Pouvez-vous nous expliquer ce titre énigmatique ?
Pour moi, la pieuvre, ça m’évoque la jalousie, le désir, cet espèce de monstre qui se met au creux du ventre. C’est la manifestation physique des sentiments. C’est aussi un animal aquatique, féminin, gracieux dans l’eau et ridicule sur le bord. Je trouve que ça allait bien aux adolescentes. Et puis j’avais envie de trouver un titre un peu plus mystérieux que « Les Premières Fois ».
L’environnement social des adolescentes était-il absent dès le départ ?
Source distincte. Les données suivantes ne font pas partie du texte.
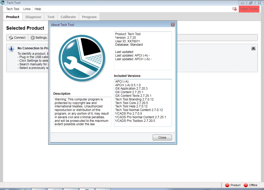Click the Offline status red indicator

pos(246,185)
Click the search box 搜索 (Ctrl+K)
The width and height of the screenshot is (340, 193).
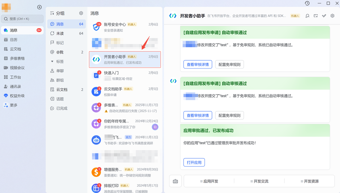coord(22,19)
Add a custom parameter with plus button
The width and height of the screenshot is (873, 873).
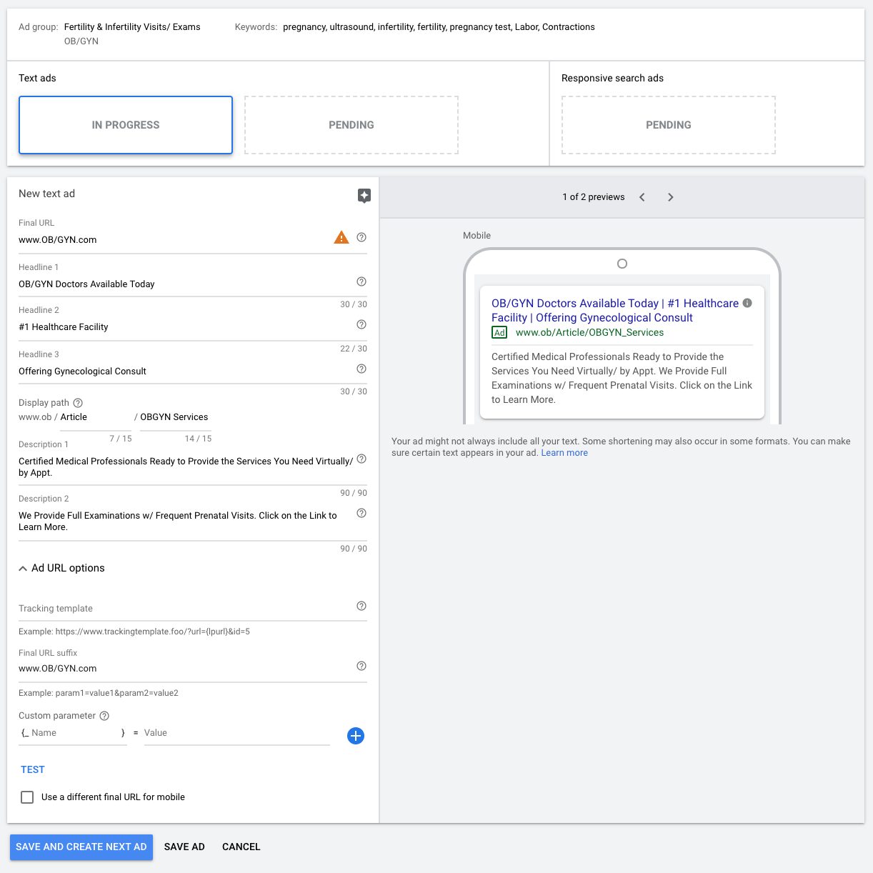point(356,736)
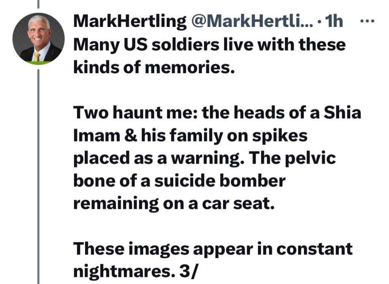Tap the line "Many US soldiers live with these"

[209, 45]
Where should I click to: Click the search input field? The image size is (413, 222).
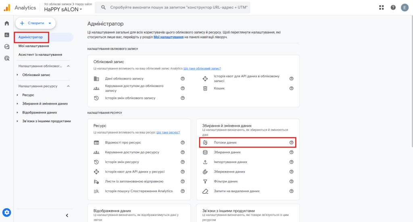[x=173, y=8]
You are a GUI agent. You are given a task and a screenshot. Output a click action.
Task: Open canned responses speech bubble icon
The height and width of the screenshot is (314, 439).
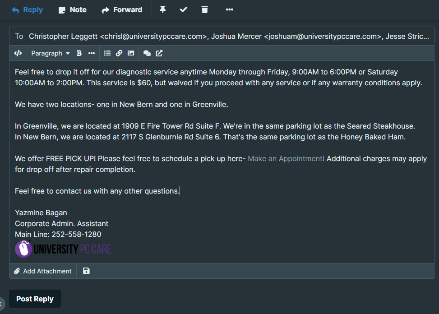pyautogui.click(x=147, y=53)
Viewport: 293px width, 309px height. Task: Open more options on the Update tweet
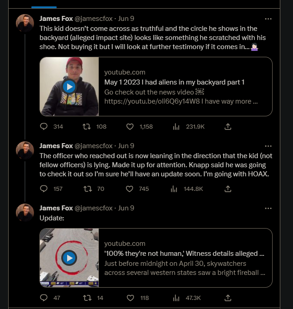click(268, 208)
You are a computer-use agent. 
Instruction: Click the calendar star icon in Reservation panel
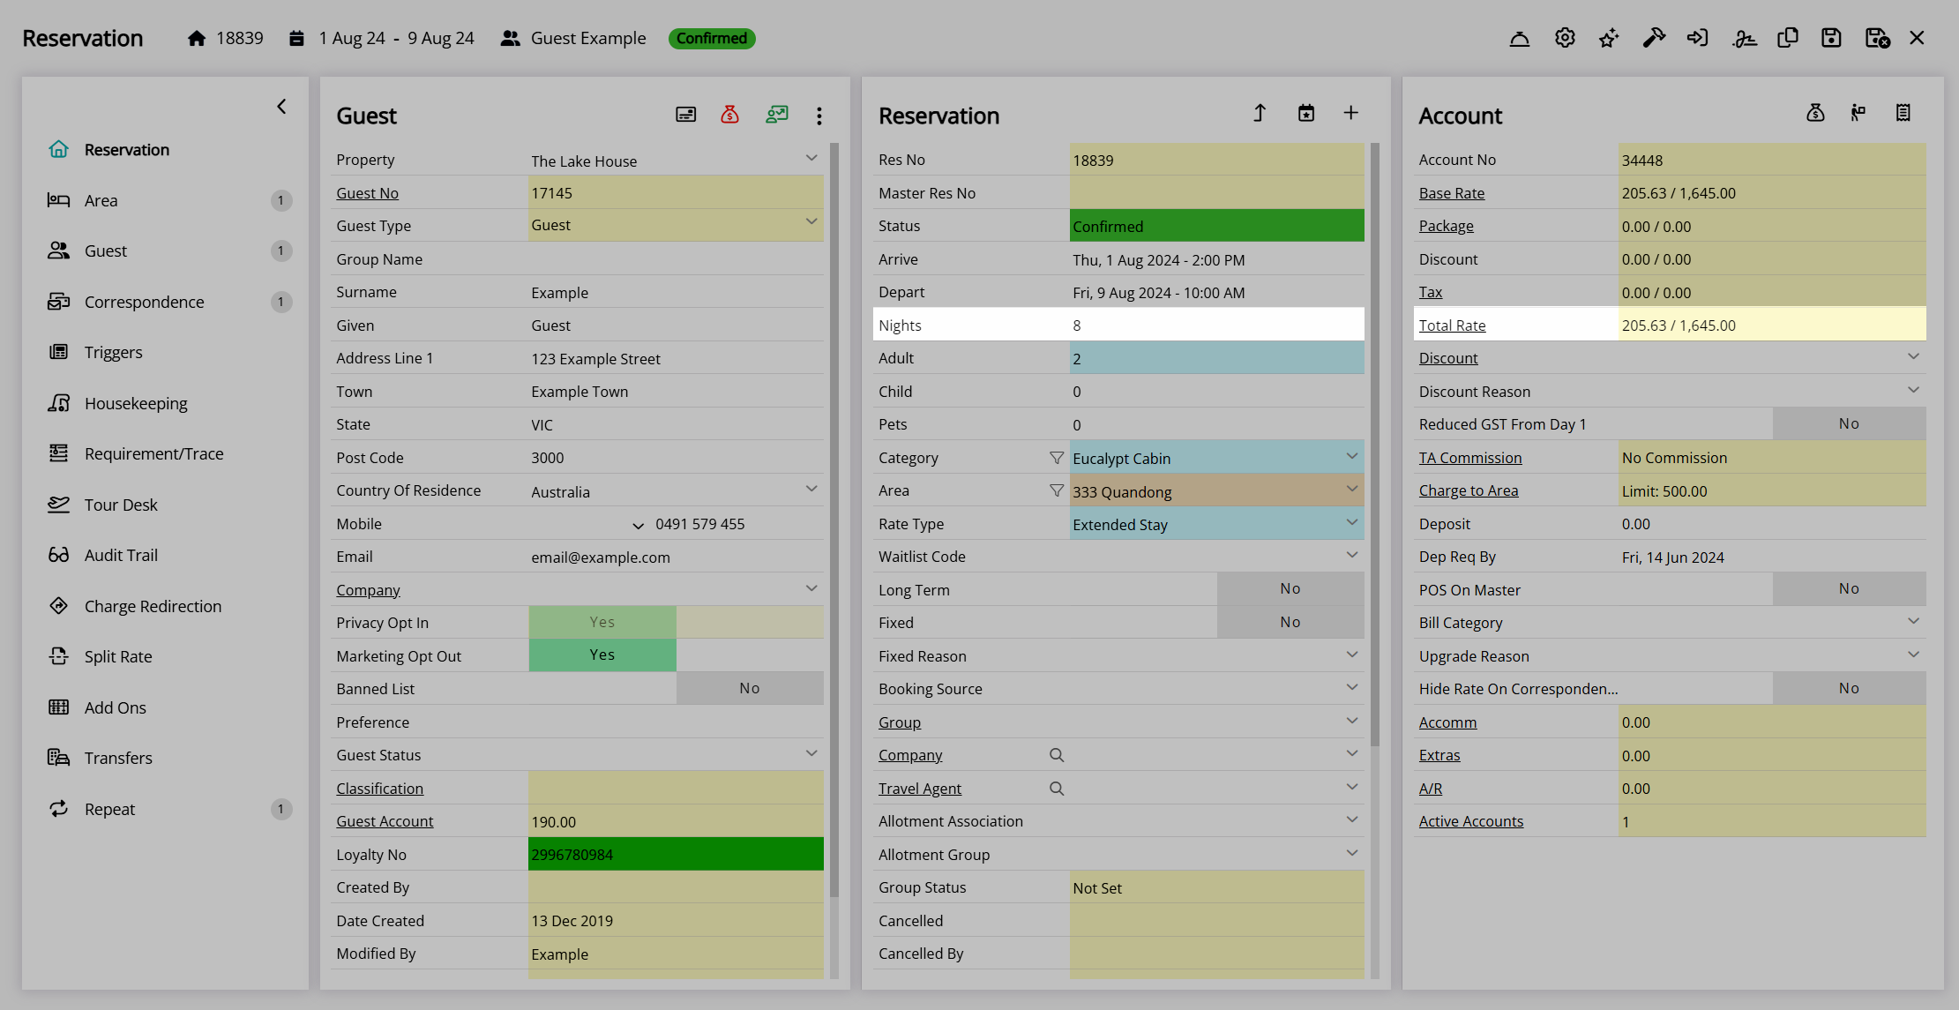coord(1306,113)
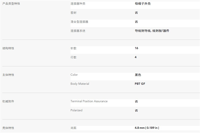Click the 连接器种类 attribute label
The height and width of the screenshot is (133, 200).
point(78,4)
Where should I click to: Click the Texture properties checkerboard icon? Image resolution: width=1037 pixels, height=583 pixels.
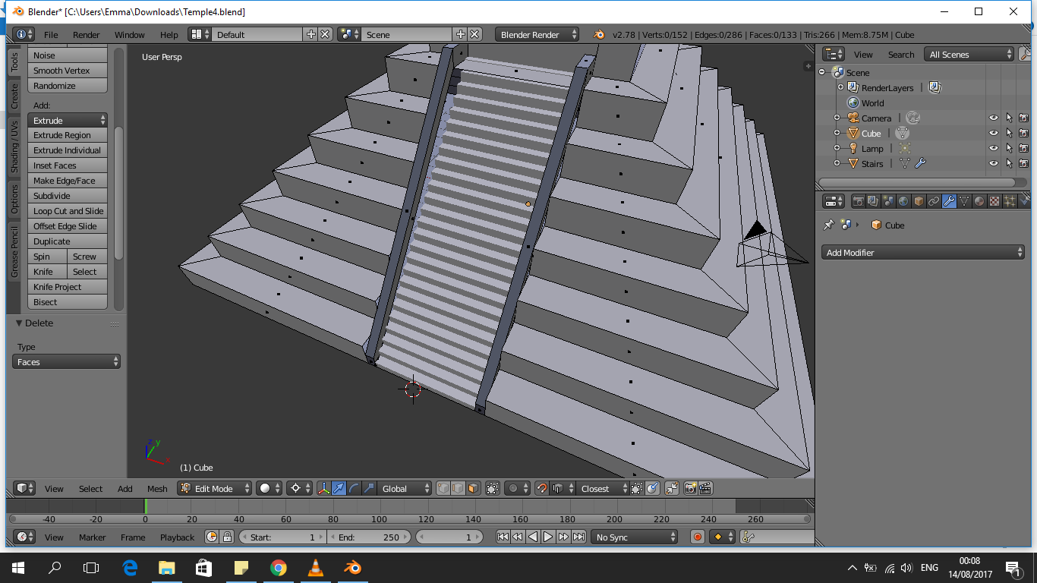point(994,201)
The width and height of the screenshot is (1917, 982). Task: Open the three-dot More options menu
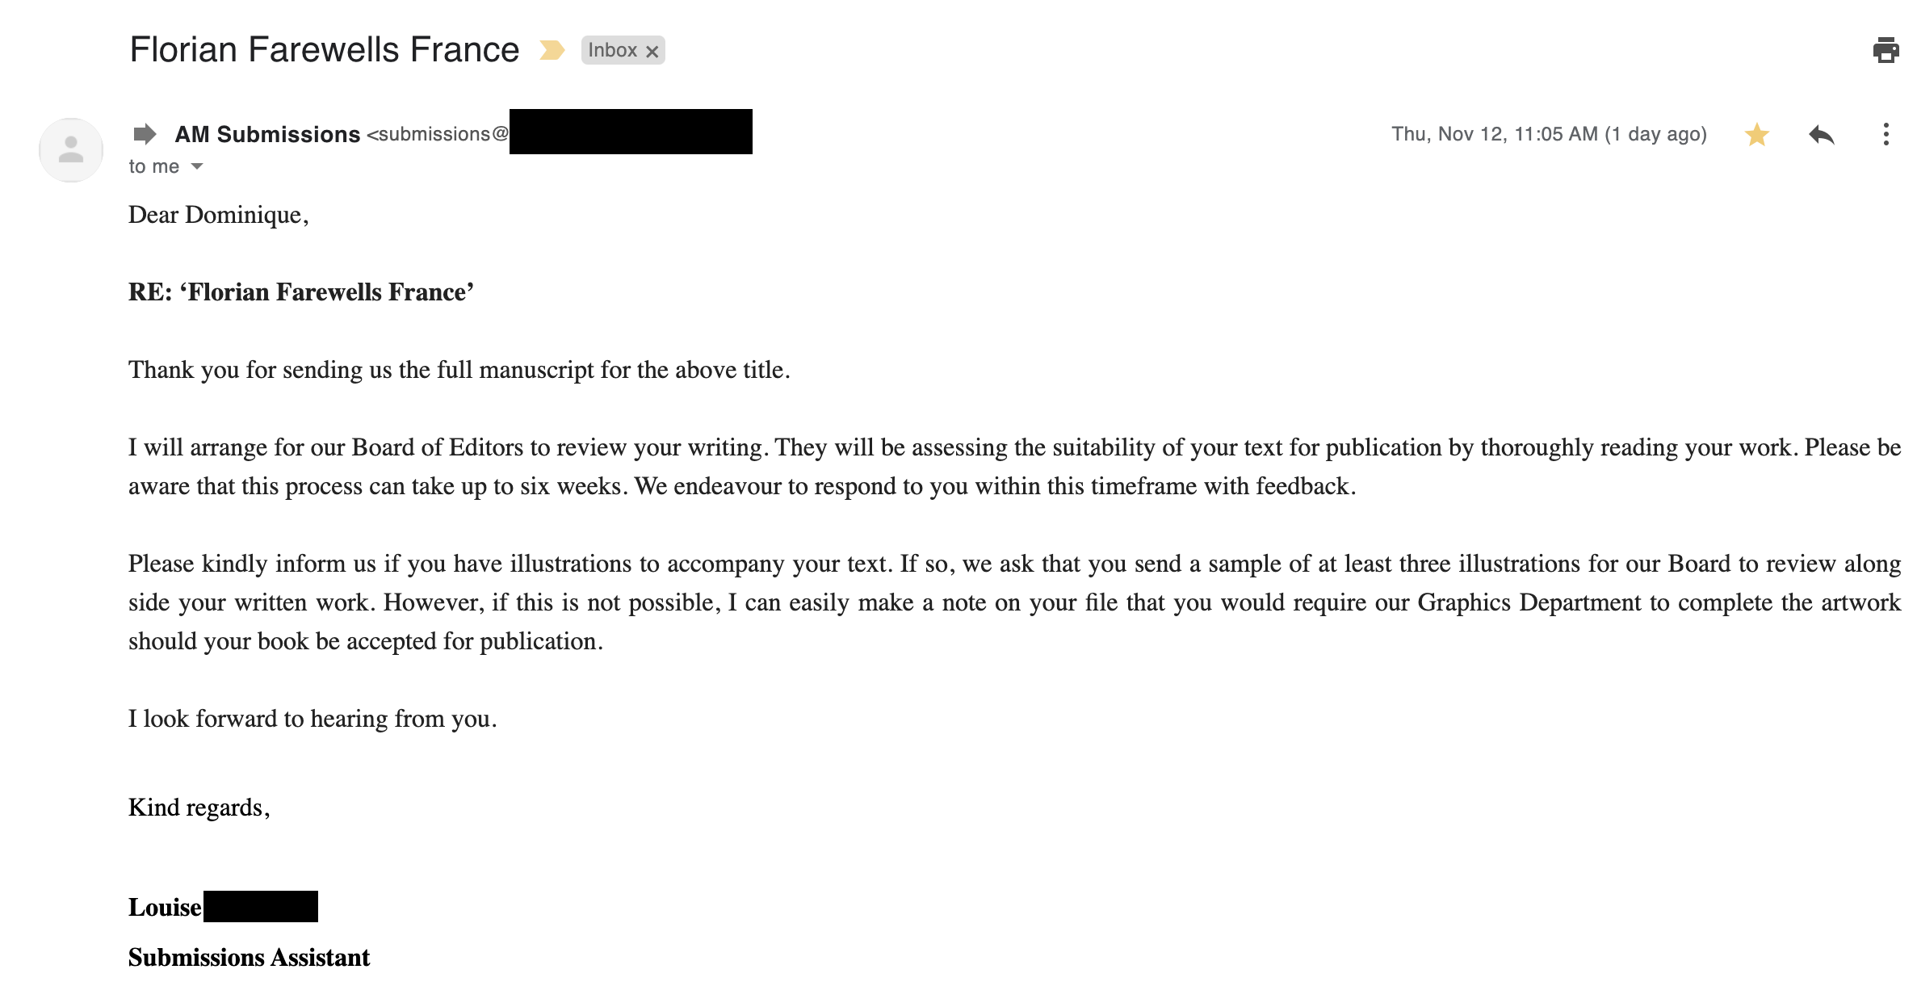1886,134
Oui, absolument. Quand j’ai commencé l’écriture, je me suis dit que, pour quelqu’un comme moi qui suis jeune et réalise son premier long métrage, ce n’était pas très original de traiter le thème de l’adolescence. Je me suis donc tout de suite interrogée sur ce genre, sur les figures imposées, et comment aller ailleurs, comment décaler la situation, s’amuser par rapport au genre. Du coup, cela a donné lieu à des évictions assez radicales : les parents, les garçons, qui n’ont pas de point de vue dans le film, le collège, le folklore adolescent d’aujourd’hui. Les parents, en incarnant l’autorité, confinaient le film dans son genre. J’avais envie de créer une bulle. C’est aussi pour cette raison que j’ai tourné dans des lieux non identifiables. J’avais envie d’inventer un univers et en même temps c’est un lieu qui existe complètement, c’est la ville où j’ai grandi, en banlieue parisienne. J’ai tourné là-bas parce que je connaissais bien et que ces espaces me fascinaient.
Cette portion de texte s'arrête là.